As I say, a disappointment.  Another further works by Thomas aka Selwyn will have to be pre-Millennium for me.

Thursday, 8 August 2013

Couples - John Updike


Written in 1968 but set in 1963-4, Couples is Updike's take on the sexual revolution as it was happening.  Ten couples in Tarbox, Massachusetts, mix, recreate, swing and fornicate.  It's the spirit of the times - after all, even the President is doing it.  But first Kennedy's baby dies, then Kennedy himself.  Piet Hanema and the pregnant Foxy Whitman outrage their social clique by becoming serious about one another.

Piet is the nearest thing we are given to a protagonist.  The bald dentist Freddy Thorne is, if anyone is, the antagonist.  But ten couples means twenty individuals; not all of them are equally active in the narrative and, unfortunately, none of them are especially likeable.  I would go further: some are more obnoxious than others.  I found it really hard to care.

That said, there is some wonderful writing here.  Updike is writing a modern novel, so he does it in a modern style.  Sometimes, with contemporary jokes and 'hip' talk, it doesn't retain its power forty-five years on.  Other passages, though, are simply magical.  There is a seascape towards the end which more than compensates for the tawdriness of some of the preceding material.

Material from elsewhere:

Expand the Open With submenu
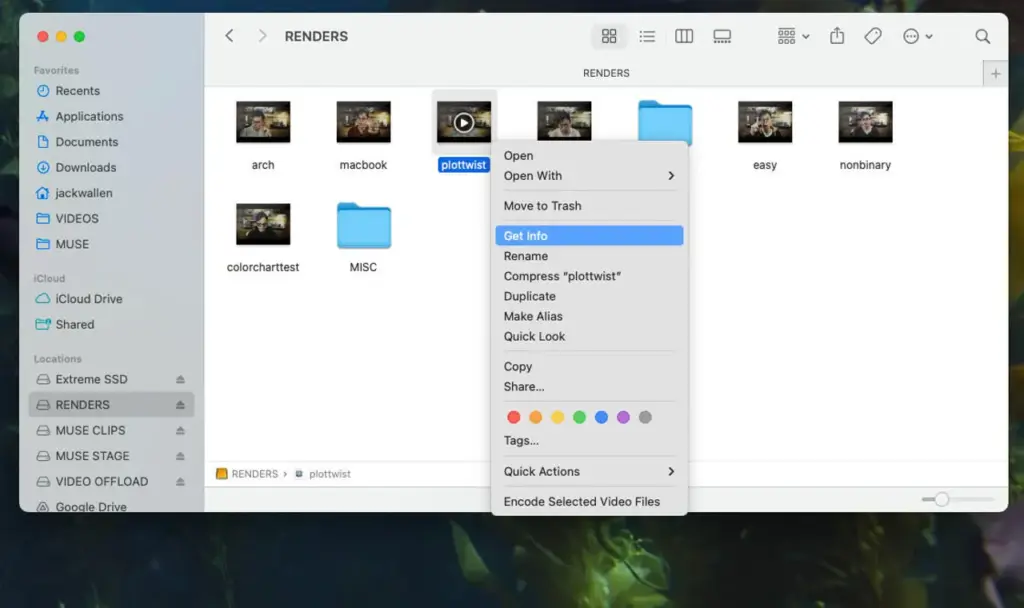The image size is (1024, 608). tap(589, 176)
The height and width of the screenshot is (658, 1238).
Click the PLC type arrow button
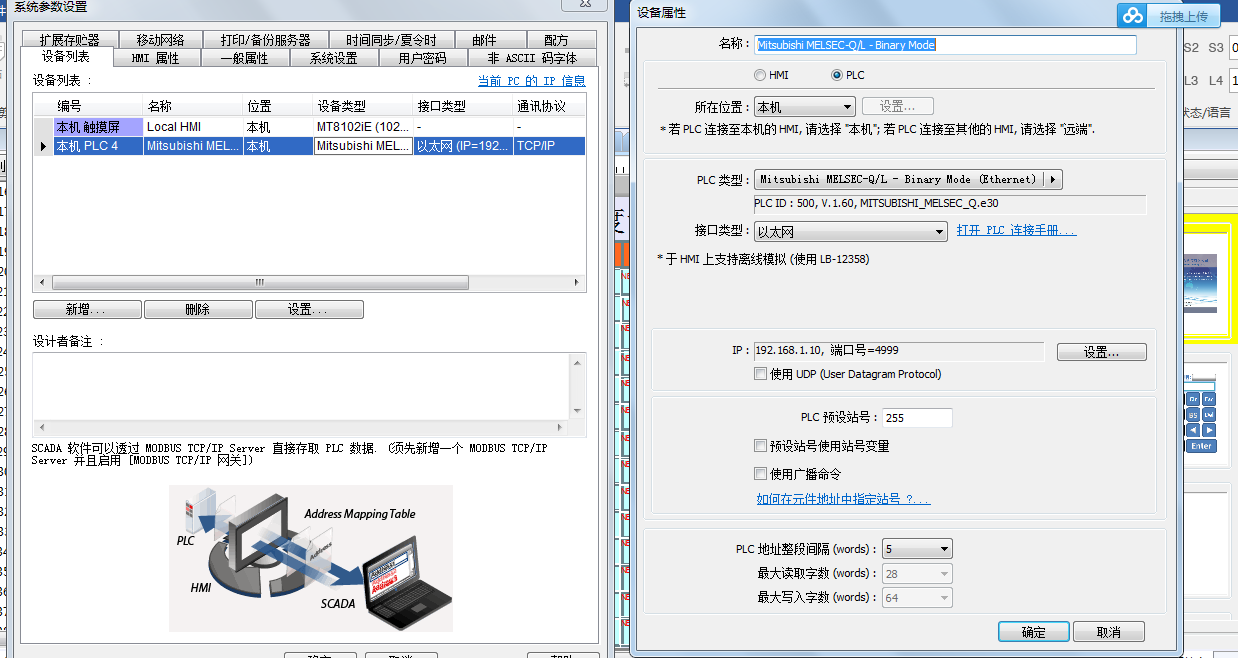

I was impressed.  I was not moved.

Wednesday, 7 August 2013

Whisper Town - Judson Phillips


I was sorting out my bookshelves (more a cull than a rearrangement) and found several books I didn't know I had, of which this was one.  I have no idea when I acquired it and, having now read it, I'm pretty sure I didn't read it at the time of acquisition.

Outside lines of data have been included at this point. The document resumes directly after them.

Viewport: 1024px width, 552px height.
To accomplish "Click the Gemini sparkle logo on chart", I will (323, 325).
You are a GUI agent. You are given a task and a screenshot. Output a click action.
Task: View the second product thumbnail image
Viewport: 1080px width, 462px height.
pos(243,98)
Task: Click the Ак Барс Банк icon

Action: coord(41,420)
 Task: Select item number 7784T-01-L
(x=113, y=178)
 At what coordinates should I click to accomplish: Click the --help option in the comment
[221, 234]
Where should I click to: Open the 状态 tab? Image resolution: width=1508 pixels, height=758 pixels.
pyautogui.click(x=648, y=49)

What a treasure!  Phillips 1903-1985 wrote mystery thrillers for sixty years.  Under his real name, and the pseudonym Hugh Pentecost, he is said to have turned out a hundred novels.  If they're all as good as Whisper Town, he is ripe for rediscovery.

This is classic American noir - a small town where everyone knows everyone else but each only knows a little of the other's secrets.  It starts with an accident, a drunk-drive hit-and-run, but becomes a witch-hunt into the teacher behind the high school's sex education programme, then it becomes a murder.  It all takes place over a single week.  Every element is fully resolved, but the device by which Philips delivers the final denouement is breathtaking - every bit as good as the twist in Nesbo's Headhunters.  I really should have spotted it, especially as the character has my mother's maiden name, which is also my stage name, but I didn't and I like to think that is because of Phillip's mastery of his craft rather than me not paying proper attention.

The writing itself is an object lesson of how these things should be done.  No frills, no affectations, yet every sentence and every phrase refined to deliver the ultimate impact.  As an example, check out the last half-page of Part One, page 70 in this edition.

I'm happy to say I also have another Phillips novel I didn't know I had, which I shall be reading imminently.  But then what shall I do?  I'm afraid - lightened bookshelves notwithstanding - I shall have to acquire more.  I owe it to myself.